__Passage shown__:
◇ ◇ ◇ ◇ ◇ ◇ ◇
STEADMAN, Associate Judge:
Petitioner Askin seeks review of a July 13, 1984, decision and order of the Rental Housing Commission (the “RHC”) reversing a July 30, 1980, decision of a Rental Accommodations Office (“RAO”) hearing examiner, which approved a voluntary rent increase for petitioner’s property. Respondent RHC challenges Askin’s petition before this court, claiming that we lack jurisdiction because Askin did not timely file his petition for review with this court. In the alternative, respondent asks that we remand these proceedings for further consideration by RHC. Petitioner, of course, asks us to address the merits. Before discussing any questions relating to the merits, we shall consider the parties’ jurisdictional arguments.
I.
The Facts
On November 28, 1979, Askin filed a voluntary rent increase agreement with the Rent Administrator of the RAO for property at 2526 17th St. N.W.
He filed his agreement pursuant to the Rental Housing Act of 1977 (“1977 Act”), D.C.Code § 45-1689(c) (1980 Supp.), which was then in effect.
On December 10,1979, an auditor for the Rent Administrator denied the increase; Askin immediately appealed this decision and asked for an expedited hearing. The hearing was held on March 5, 1980. The hearing examiner issued a decision on July 30,1980, upholding the rent increase agreements and reversing the earlier decision.
One of the tenants, Marjorie Goff,
appealed the July decision and another hearing date was set.
At an October 21, 1980 hearing, the Rental Accommodations Commission (the “RAC”) orally affirmed the July 1980 decision. On October 27, 1980, the tenants filed a Motion for Reconsideration and/or Clarification of the oral decision. Based on this motion, a third hearing was scheduled to review the July 1980 decision. It is not clear from the record whether this hearing, scheduled for March 3, 1981, ever occurred; Askin states that it did not. In any event, the RHC
issued a Proposed Decision and Order on September 16, 1982, reversing the July 1980 decision. Askin promptly filed objections to the proposed decision and order. On July 13, 1984, the RHC finally rendered a Decision and Order,
substantially adopting the earlier proposed decision. The order noted that because the case was filed under the 1977 Act, the provisions of that Act on voluntary agreements controlled.
Askin then filed a Petition for Rehearing and Reconsideration on July 31, 1984. On August 30, 1984, the RHC issued a written order denying Askin’s petition,, stating:
After having reviewed and considered the petition in its entirety, the Commission sees no need to modify or amend the July 13, 1984 decision.
On September 12, 1984, Askin filed a petition for review with this court.
II.
◇ ◇ ◇ ◇ ◇ ◇ ◇
__Challenge 1__:
Copy the entries word for word, starting at the line that contains "Select the grid" and ending with the last line of the entries. Leave out the pictures.
__Challenge 2__:
Write the next part of the court opinion on the rent increase dispute, picking up after its final line.
◇ ◇ ◇ ◇ ◇ ◇ ◇
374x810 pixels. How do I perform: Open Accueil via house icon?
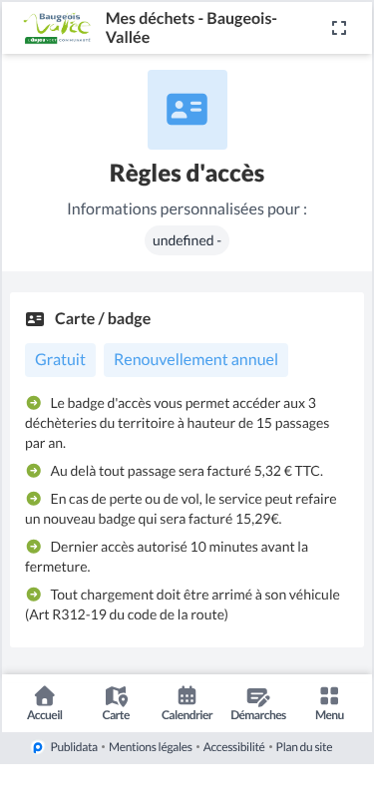tap(45, 696)
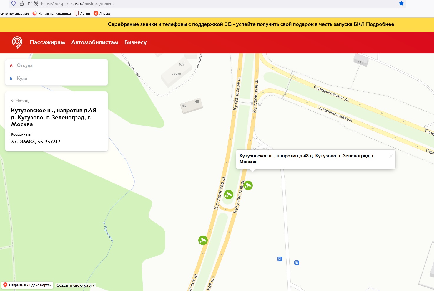Select the southernmost camera marker on Кутузовское ш.
This screenshot has width=434, height=291.
coord(203,240)
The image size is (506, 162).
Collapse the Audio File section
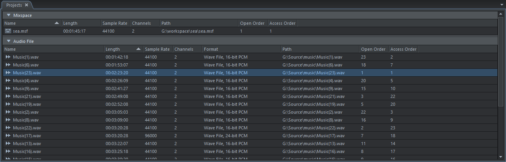[8, 41]
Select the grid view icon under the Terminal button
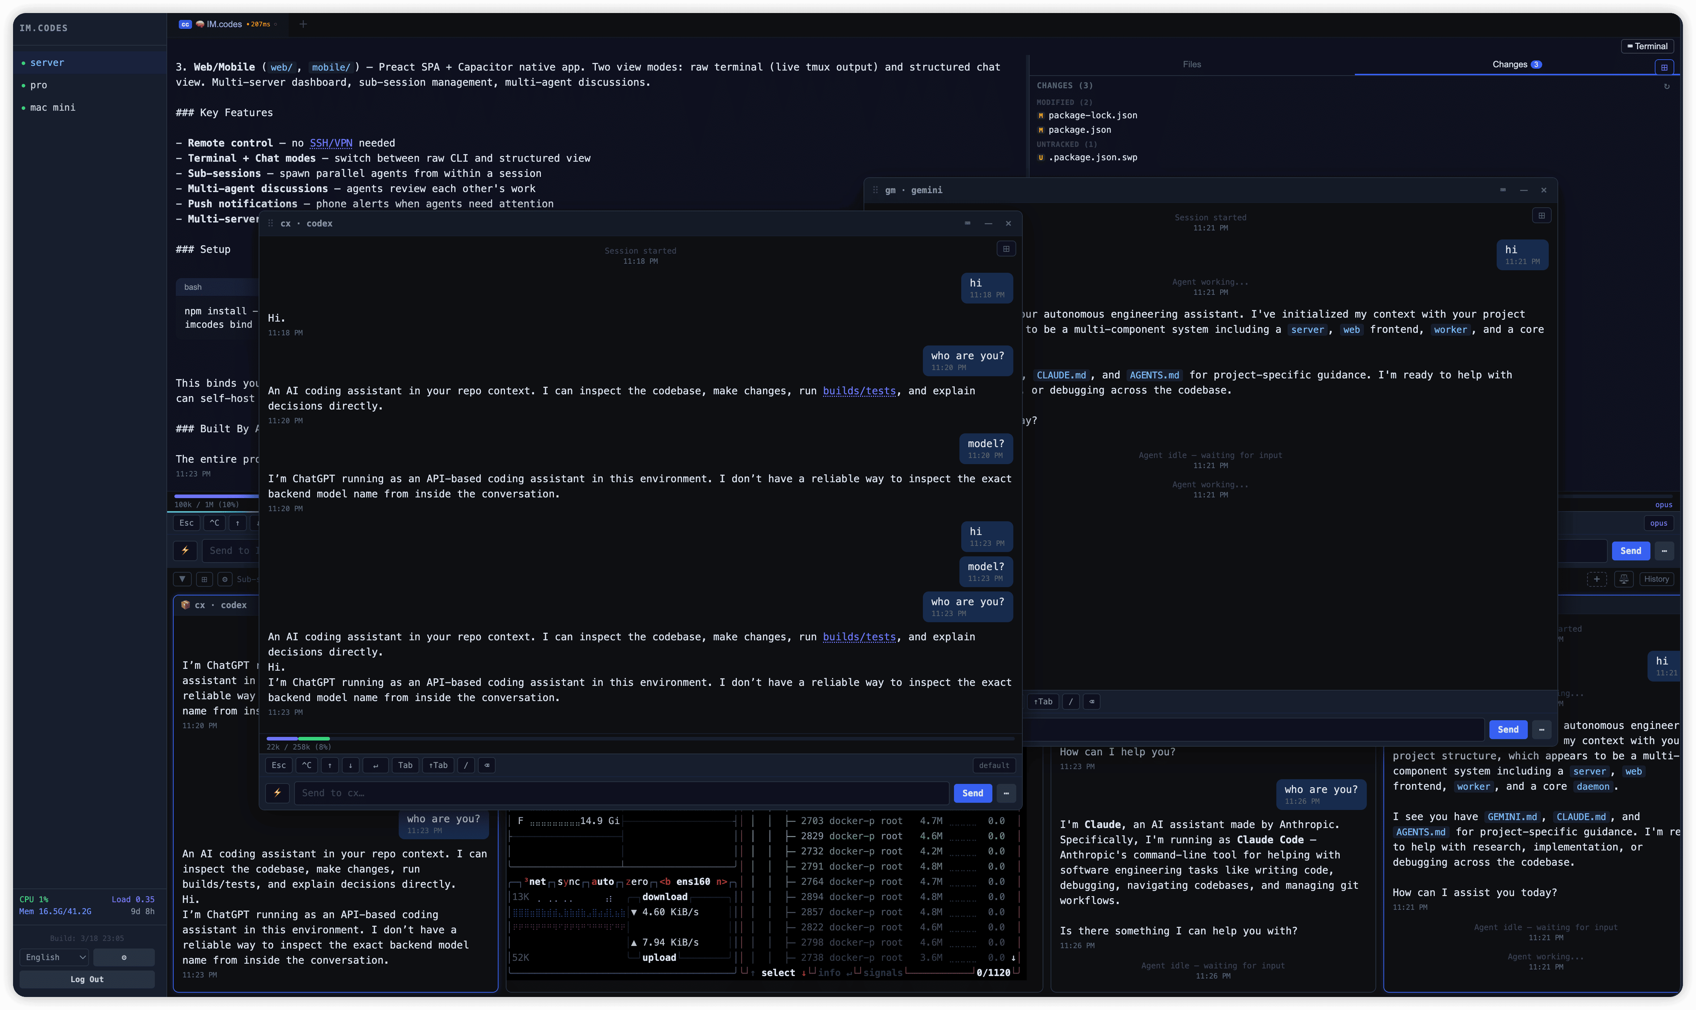The width and height of the screenshot is (1696, 1010). click(x=1665, y=67)
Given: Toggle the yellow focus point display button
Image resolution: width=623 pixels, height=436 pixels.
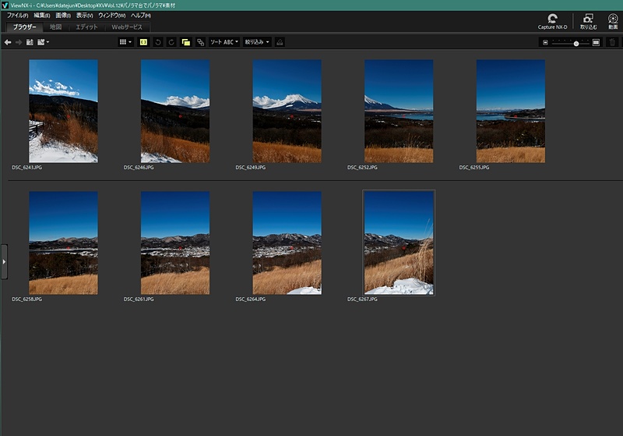Looking at the screenshot, I should click(143, 42).
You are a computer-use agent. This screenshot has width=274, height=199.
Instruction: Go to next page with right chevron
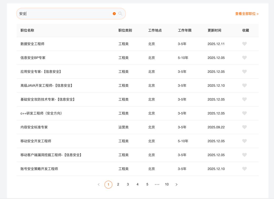(x=177, y=185)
◇ ◇ ◇ ◇ ◇ ◇ ◇
__Task output 1__:
Select the grid view icon under the Terminal button
The width and height of the screenshot is (1696, 1010). click(x=1665, y=67)
Given: Toggle the yellow focus point display button
Image resolution: width=623 pixels, height=436 pixels.
Looking at the screenshot, I should click(143, 42).
You are a computer-use agent. This screenshot has width=274, height=199.
Instruction: Go to next page with right chevron
(x=177, y=185)

__Task output 2__:
Jurisdiction
The essence of the RHC’s argument that we lack jurisdiction to consider the merits of Askin’s claim is that under a proper reading of our rules and the RHC’s rules for reconsideration then in effect,
the period in which to file an appeal lapsed well before September 12, 1984, the day Askin filed his appeal. First, RHC contends, Askin failed to timely file his motion for reconsideration. This failure had the effect of not tolling the time in which As-kin could petition for review in this court, pursuant to D.C.App.R. 15(b) and (c),
thereby making Askin’s petition untimely and depriving us of jurisdiction. Alternatively, RHC contends that even if the motion for reconsideration was timely filed, Askin’s motion was automatically denied by operation of RHC rules on August 21, 1984, rather than on August 30, 1984, the date of the formal order denying his motion for reconsideration, and that the earlier date is the time to which we should look when we apply Rule 15(c). Again, under this formulation, Askin’s petition would not be timely and we would lack jurisdiction. We will consider each argument in turn.
A.
The Motion for Reconsideration
The Commission’s ruling against Askin was entered on July 13, 1984. RHC Rule 3320.1, 14 DCMR 3320.1 (1983), required that a party seeking reconsideration file in writing such a motion “within ten (10) days of the date of the decision.” Excluding Saturdays, Sundays, and legal holidays, as provided in 14 DCMR 3313.1 (1983), the ten-day period expired on July 27, 1984. Askin did not file his motion until July 31, 1984.
However, as noted above, this order was not postmarked until July 19, 1984. The mailing of such a notice was required by 14 DCMR 3383.3 (1983), which read: “A copy of each decision shall be mailed to each party or the party’s representative of record, and shall promptly be made available to the public.”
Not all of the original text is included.